Het huis "Chartroise" te Raamsdonk
Dit landhuis is eigenlijk in alle opzichten on-Nederlands. De omvang is on-Nederlands. Na vier jaar wederopbouw en 500-kubieke-meter-huisjes zijn wij natuurlijk alles ontwend, maar zelfs als wij ons met heel veel moeite terugdenken in net vooroorlogse bouwvolume van woonhuizen. dan zouden wij ook een dergelijk huis wel groot hebben gevonden. Daarbij komt dat het een deftig en voornaam huis is, maar on-Nederlands deftig en voornaam.
Deftig en voornaam
Dat is naar Nederlandse begrippen, is iets, dat door een slotgracht -en denkbeeldige slotgracht, want ik spreek figuurlijk- van ons, gewone mensen, gescheiden is, maar dit deftige en voorname huis is zo, dat je geen slotgracht voelt, dat het in tegendeel een uitnodigend gebaar heeft om eens rustig te kijken en mischien eens even naar binnen te willen gaan, een gevoel, dat bij Nederlandse deftigheid en voornaamheid niet opkomt.

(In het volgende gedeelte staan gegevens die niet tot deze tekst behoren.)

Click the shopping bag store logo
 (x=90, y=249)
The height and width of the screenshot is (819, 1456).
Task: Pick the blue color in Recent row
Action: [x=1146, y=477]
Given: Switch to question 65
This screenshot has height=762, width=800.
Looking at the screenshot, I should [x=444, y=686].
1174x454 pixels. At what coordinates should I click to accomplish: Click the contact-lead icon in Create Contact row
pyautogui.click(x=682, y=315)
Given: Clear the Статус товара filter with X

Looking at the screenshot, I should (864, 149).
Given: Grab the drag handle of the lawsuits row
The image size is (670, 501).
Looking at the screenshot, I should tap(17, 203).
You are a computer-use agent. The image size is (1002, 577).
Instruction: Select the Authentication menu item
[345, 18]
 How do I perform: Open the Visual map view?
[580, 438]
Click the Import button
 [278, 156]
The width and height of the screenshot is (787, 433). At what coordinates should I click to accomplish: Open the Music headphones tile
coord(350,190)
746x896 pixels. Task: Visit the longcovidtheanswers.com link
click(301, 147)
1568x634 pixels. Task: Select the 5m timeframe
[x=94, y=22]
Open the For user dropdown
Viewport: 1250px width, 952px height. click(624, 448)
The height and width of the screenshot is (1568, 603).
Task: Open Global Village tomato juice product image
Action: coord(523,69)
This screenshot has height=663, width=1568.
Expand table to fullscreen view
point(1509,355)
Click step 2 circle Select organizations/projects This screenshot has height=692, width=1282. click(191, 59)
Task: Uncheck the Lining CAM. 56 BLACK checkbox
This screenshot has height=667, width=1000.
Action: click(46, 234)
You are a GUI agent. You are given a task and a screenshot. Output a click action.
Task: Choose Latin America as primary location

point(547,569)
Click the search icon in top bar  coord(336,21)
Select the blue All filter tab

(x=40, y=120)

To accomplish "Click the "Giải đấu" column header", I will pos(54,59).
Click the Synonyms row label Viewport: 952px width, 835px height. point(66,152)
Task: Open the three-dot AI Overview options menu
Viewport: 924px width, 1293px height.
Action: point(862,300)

On-Nederlands is het b.v. ook, dat het,gehele landhuis niets heeft, noch van de Delftse school, noch van het ..nieuwe bouwen". Nederland is tenslotte, nu niet door een slotgracht, maar door een tankgracht in twee gebieden gescheiden d.w.z. de architectuur van Nederland is gescheiden in de Delftse school en het „nieuwe bouwen". Je moet aan beide kanten van deze tankgracht meehelpen de stellingen op te werpen, wil je Nederlander en architect zijn.
Maar het werk van de Bever kunnen wij alleen vinden op een ex-territoriaal gebied. De Bever voelt zich daar uitmuntend en hij geniet daar het voorrecht om te kunnen bouwen, zoals hij dat zelf wil, een klein beetje dogmatisch. niet vanwege bepaald architectonische leerstellingen, maar zo in de redenering van:
A-thing-of-beauty-is-a-joy-for-ever
Hij voelt zich zo onafhankelijk, dat hij ergens in Luik of in de buurt daarvan een trap uit een huis sloopt en dat in Raamsdonksveer in het woonhuis zet, dat hij daar bouwt. Dit is on-Nederlands. Doodgewoon. Wat doet hij nog meer? Het lust hem nog in liet midden van de 20ste eeuw woonhuizen af te werken in de uiterste verfijning; het is daarom, dat onze Redactie de foto plaatst in de opgang van de trap met de deur en liet raam ernaast. Het is een doodgewone deur en een doodgewoon raam, maar hier in liefdevolle behandeling van het detail zonder daarin sentimenteel te worden. Dit is ook on-Nederlands, want de angst om sentimenteel te zijn, doet veel werk detailleren en afwerken alsof met een dissel gewerkt is.
Wij hopen binnenkort nog iets van de ex-territoriale enclave, dat de naam draagt van de Bever, op te nemen:
Uit het Bouwkundig weekblad, 24 januari 1950; door: J. P. Mieras
Toelichting van de ontwerper.
Het hier afgebeelde woonhuis werd gebouwd in de jaren 1940-'41. Aanbesteed in Dec. 1939, in het voorjaar van 1940 begonnen, kregen we in Mei 1940 de oorlog, waardoor de bouw even stagneerde en enkele maanden oponthoud had.
Omdat tijdig de materialen waren gekocht, hebben we hier verder geen moeilijkheden mede gehad.
In Oct. 1941 werd het huis betrokken en gemeubeld met fraaie oude meubelen, trappen, schoorstenen, schilderijen, deels familiebezit, of verzameld door de eigenaar.
Daar de eigenaar Mr Heere in die tijd Burgemeester van Raamsdonk, niet wilde meewerken aan de maatregelen van de bezetter, moest hij in 1944 onderduiken, werd Mevr Heere in het concentratiekamp Vught opgesloten, moesten de kinderen in allerijl in veiligheid gebracht worden, anders waren deze ook nog weggevoerd, en werd het huis geheel leeggehaald door de duitsers met handlangers.
Het was de bedoeling van de „Chartroise" een kindertehuis, voor de N.S.B. te maken, zover is het niet gekomen, de duitsen gingen er zelf in wonen.
Na de bevrijding werd het huis tijdelijk betrokken door Poolse en Engelse soldaten.